Потом был ноябрь двадцать третьего – Он помнил каждую секунду этого пронзительно-холодного месяца и кровь закатов, обещавшую бурю. Та буря оказалась недостаточно сильной, чтобы снести наслоения гнили и лжи – что ж, Ему было не впервой оправляться после поражений. То, что не убивало Его – делало Его сильнее… кому-кому, а Ему не надо было лезть в ранец за томиком Ницше, рваное железо строк «Заратустры» жило в Его крови, иногда Ему просто казалось, что никакого такого Ницше не было, что «Ницше» – лишь сполох, отсвет, отброшенный в прошлое Его жизнью и Его судьбой, настолько Своими ощущал Он слова Базельского Безумца. Он проиграл тогда – но Его враги не смогли даже воспользоваться победой, не смогли расправиться с Ним – тем прочнее укрепилось в Его душе презрение к ним, возомнившим, что вправе судить Того, Кого не смеют уничтожить. Он, конечно, не повторил их ошибок – а буря все же пришла. Он победил – Он и те, кто пошли за Ним. А победив, Он начал строить новую цивилизацию, новую мораль, новый народ…

Потом был еще случай, окончательно укрепивший бы Его веру в Судьбу – если бы этой вере еще требовалось укрепление. Тридцать девятый год, девятое ноября – Его Судьба за что-то любила этот месяц, который предки-тевтоны называли Нибелунг. Несколько минут отделило Его от взрыва бомбы – приближенные ужасались: «Если бы чуть раньше!..» Этих Он запомнил и не доверял им серьезных дел и решений – «если бы» существует для тех, кто не верит в Судьбу.

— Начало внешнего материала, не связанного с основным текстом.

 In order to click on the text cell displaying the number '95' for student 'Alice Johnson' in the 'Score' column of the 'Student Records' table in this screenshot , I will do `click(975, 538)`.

Фюрер оторвал высокий прохладный лоб от соединенных кончиками в готический свод пальцев, открыл глаза, поднялся из кресла. Подошел к зеркалу, встал напротив разглядывая Свое лицо – так солдат перед смотром оглядывает форму. Годы не пожалели Его – все-таки Его тело было человеческим телом. Лицо иссекла рунная вязь морщин, поредевшие волосы, брови, усы тронул иней. Не изменились глаза – не зря русские называют их зеркалом души. Они были все такими же голубыми, прозрачными и мертвыми, а на дне поблескивал осколком ледяного зеркала неживой блик безумия. За всю Свою жизнь – Свою, а не тела – Он так и не встретил человека, способного выдержать их прямой взгляд, и в те годы, когда был еще способен удивляться, слегка недоумевал, отчего сам способен смотреть в зеркало, в отличие от легендарных горгон и василисков.

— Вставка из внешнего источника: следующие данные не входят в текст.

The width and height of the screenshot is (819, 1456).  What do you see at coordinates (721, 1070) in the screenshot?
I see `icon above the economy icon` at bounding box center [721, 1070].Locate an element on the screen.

Вспомнилось недавнее – Скорцени, совершивший невозможное, выкравший Сталина прямо с Куйбышевского аэродрома, куда тот прилетел, спасаясь из обложенной частями вермахта и союзников Москвы. За день до казни Фюрер пришел – один, без охраны, накинув на плечи старую фронтовую шинель – в камеру к пленнику. Тот повернулся, резко шагнул навстречу – и остановился, наткнувшись на мертвый взгляд ледяных глаз. Эти глаза вглядывались в желтые тигриные зрачки, пока ненависть и холодная ярость не сменились ужасом и отчаянием загнанного зверя. Пленник закрыл лицо руками и опустился на койку, а Он повернулся и вышел, не разжав сцепленных за спиной рук, не унизившись до улыбки или хотя бы проблеска торжества во взгляде.

На следующий день они принимали парад победоносного Вермахта на Красной Площади. Фюрер стоял на трибуне опустевшего Мавзолея, над панелью со сбитыми буквами, глядя чуть выше рядов пилоток, кепи, стальных шлемов, и держал левую руку на лежавшей на парапете отрубленной – собственноручно, по старой привычке – голове великого врага. Короткие седые волосы приятно покалывали ладонь. Стоял все тот же месяц Нибелунг.